Bush-club squid
- Conservation status: Least Concern (IUCN 3.1)

Scientific classification
- Kingdom: Animalia
- Phylum: Mollusca
- Class: Cephalopoda
- Order: Oegopsida
- Superfamily: Chiroteuthoidea
- Family: Batoteuthidae Young & Roper, 1968
- Genus: Batoteuthis Young & Roper, 1968
- Species: B. skolops
- Binomial name: Batoteuthis skolops Young & Roper, 1968

= Batoteuthis =

- Genus: Batoteuthis
- Species: skolops
- Authority: Young & Roper, 1968
- Conservation status: LC
- Parent authority: Young & Roper, 1968

Genus of squids

Batoteuthis skolops, the bush-club squid, is the single rare species in genus Batoteuthis, which is the only genus in family Batoteuthidae. The squid is found in Antarctic waters, and reaches a mantle length of at least 350 mm. Some features of this creature are a small head, a long tail and a very peculiar tentacle, with six series of suckers on the club.

The genus contains bioluminescent species.

==Distribution==
B. skolops occurs in the Southern Ocean.
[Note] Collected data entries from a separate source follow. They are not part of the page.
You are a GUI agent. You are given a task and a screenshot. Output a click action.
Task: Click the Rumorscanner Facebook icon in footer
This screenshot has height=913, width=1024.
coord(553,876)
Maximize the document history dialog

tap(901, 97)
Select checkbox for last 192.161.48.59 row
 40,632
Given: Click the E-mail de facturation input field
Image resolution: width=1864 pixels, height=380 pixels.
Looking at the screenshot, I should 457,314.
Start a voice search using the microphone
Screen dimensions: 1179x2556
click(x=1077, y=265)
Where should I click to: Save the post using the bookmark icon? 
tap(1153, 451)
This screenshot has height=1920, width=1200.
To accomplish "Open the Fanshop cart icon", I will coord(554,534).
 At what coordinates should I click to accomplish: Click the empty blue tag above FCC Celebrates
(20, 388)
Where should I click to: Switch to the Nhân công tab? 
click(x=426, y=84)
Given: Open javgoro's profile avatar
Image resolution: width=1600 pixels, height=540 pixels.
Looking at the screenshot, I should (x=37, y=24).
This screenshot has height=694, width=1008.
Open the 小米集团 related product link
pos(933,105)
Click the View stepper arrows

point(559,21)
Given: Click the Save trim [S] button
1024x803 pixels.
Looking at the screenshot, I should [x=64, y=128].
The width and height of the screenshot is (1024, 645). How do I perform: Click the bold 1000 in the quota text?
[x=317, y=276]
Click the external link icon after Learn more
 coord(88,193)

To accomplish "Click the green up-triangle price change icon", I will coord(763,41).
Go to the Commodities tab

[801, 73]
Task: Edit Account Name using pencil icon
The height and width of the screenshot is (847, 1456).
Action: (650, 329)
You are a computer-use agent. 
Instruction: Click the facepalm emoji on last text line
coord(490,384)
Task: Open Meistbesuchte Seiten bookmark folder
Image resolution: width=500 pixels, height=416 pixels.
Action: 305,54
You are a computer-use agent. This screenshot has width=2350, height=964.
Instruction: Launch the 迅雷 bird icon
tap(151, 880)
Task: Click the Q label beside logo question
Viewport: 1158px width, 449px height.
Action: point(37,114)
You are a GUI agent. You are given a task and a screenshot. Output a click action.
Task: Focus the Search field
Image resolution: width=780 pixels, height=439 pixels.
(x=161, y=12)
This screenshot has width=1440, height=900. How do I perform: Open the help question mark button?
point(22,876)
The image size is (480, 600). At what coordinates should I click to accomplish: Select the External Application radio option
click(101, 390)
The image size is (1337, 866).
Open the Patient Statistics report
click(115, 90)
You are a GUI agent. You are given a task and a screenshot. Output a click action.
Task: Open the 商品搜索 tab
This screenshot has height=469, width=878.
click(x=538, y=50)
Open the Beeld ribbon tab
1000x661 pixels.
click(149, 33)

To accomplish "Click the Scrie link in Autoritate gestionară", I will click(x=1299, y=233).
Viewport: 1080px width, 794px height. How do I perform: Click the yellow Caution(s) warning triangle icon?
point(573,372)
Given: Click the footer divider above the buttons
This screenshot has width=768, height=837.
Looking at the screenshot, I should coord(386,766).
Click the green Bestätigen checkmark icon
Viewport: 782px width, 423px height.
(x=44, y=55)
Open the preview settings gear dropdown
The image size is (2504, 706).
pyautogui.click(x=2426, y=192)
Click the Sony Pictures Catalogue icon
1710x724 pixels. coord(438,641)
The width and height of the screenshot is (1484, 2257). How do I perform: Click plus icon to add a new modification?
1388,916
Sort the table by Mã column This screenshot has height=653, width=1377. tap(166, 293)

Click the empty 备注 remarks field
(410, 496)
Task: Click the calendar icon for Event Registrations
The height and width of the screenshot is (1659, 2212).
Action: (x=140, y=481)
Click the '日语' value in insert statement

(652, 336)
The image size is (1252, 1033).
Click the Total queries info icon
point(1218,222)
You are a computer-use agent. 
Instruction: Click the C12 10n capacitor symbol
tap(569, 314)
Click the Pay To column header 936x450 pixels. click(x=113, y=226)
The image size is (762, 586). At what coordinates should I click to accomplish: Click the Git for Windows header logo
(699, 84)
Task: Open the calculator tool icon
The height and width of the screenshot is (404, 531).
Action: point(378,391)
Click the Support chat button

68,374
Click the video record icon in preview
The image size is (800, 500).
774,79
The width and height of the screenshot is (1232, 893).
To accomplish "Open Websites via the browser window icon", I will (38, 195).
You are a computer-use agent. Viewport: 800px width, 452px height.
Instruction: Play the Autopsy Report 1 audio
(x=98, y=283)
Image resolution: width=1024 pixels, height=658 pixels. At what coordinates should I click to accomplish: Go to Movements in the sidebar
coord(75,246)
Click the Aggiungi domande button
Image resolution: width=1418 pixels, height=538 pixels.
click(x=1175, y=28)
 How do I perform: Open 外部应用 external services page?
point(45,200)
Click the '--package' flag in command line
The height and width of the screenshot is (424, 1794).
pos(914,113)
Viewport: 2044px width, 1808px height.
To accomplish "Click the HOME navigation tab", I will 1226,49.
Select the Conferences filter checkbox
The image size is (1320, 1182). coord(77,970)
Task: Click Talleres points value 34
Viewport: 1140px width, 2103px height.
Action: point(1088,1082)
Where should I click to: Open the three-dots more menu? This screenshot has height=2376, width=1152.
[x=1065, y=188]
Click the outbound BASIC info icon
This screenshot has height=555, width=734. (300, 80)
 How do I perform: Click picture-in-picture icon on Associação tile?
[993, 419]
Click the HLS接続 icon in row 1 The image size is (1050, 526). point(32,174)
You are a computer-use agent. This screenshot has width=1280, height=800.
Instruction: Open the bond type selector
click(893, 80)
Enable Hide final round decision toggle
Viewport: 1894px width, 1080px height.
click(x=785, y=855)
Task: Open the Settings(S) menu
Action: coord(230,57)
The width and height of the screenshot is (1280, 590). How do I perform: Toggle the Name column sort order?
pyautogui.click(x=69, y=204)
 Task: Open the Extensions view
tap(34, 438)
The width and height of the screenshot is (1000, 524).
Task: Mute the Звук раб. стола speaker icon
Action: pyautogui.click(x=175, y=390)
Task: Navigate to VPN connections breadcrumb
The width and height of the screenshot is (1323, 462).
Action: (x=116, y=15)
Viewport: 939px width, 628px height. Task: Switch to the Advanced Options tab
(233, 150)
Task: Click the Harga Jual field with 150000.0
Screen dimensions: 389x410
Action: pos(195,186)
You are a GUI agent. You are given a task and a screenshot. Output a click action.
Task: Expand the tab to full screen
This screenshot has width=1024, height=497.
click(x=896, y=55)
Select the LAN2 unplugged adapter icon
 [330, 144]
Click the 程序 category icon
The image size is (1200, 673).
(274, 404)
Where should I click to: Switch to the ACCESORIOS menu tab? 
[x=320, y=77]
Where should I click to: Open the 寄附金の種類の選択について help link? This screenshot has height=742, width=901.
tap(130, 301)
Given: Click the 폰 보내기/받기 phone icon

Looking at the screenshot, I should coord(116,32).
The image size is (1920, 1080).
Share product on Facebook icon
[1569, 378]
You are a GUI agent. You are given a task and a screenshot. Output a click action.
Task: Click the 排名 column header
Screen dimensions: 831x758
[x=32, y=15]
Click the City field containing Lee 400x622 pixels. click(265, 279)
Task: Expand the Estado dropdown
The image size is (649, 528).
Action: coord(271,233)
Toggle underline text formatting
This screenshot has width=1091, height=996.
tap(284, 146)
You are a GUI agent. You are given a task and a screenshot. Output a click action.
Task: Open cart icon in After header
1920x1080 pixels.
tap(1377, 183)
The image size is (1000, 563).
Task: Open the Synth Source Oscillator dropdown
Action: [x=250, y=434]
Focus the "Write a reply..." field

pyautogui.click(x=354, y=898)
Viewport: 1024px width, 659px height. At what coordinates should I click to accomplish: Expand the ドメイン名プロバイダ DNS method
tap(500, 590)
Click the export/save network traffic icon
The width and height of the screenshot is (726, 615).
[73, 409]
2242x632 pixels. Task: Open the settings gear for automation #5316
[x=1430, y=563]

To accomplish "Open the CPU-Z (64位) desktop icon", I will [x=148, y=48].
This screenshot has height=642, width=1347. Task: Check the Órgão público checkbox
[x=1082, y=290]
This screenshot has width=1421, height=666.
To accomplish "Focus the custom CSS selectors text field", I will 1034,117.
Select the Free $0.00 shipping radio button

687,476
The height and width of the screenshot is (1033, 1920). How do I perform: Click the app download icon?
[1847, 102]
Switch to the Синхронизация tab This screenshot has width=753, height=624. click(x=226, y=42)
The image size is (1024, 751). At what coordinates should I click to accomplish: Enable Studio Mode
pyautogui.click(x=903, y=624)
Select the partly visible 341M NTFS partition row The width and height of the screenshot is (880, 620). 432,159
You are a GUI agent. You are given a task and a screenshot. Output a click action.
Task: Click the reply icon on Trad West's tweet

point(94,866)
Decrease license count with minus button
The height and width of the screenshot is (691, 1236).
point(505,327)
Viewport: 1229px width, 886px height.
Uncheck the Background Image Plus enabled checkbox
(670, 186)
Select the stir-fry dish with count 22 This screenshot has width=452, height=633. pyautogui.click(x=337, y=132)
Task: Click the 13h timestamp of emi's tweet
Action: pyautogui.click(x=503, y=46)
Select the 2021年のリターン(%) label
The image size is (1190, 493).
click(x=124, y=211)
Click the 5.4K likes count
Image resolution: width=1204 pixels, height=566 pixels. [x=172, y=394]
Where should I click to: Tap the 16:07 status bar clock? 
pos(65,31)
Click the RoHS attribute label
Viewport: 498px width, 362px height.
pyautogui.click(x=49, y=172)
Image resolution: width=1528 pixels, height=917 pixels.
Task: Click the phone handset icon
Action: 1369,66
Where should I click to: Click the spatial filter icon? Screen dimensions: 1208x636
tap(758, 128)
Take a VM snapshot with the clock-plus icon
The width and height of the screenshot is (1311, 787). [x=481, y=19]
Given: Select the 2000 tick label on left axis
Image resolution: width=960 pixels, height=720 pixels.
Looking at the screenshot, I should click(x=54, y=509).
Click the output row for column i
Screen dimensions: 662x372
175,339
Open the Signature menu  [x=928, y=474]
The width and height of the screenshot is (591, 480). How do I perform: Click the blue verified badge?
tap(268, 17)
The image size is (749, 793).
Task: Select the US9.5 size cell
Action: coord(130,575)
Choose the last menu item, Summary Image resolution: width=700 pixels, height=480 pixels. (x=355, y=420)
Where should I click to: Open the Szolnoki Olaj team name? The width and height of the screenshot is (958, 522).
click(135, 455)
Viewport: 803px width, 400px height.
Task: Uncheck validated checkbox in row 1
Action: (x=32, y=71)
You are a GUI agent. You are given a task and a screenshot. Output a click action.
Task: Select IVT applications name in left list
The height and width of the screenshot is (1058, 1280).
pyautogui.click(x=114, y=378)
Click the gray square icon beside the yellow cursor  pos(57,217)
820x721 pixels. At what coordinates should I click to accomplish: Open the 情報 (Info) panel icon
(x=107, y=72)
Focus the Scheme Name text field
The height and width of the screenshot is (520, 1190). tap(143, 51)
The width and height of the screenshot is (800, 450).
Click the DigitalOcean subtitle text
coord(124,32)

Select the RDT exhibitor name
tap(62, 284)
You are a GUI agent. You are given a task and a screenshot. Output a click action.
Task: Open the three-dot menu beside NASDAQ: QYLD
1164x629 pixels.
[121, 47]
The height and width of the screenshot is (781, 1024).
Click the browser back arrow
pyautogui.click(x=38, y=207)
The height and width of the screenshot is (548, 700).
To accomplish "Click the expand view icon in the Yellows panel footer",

Its range may be circumpolar with a strict Antarctic distribution and it may live in bathypelagic depths.

==Ecology==
This squid is eaten by several predators in the Southern Ocean, like albatrosses and sperm whales.

Their diet is unknown, but ^{15}N ratios showed high values in their tissues which point towards either a high trophic level, or living in great depths (or both).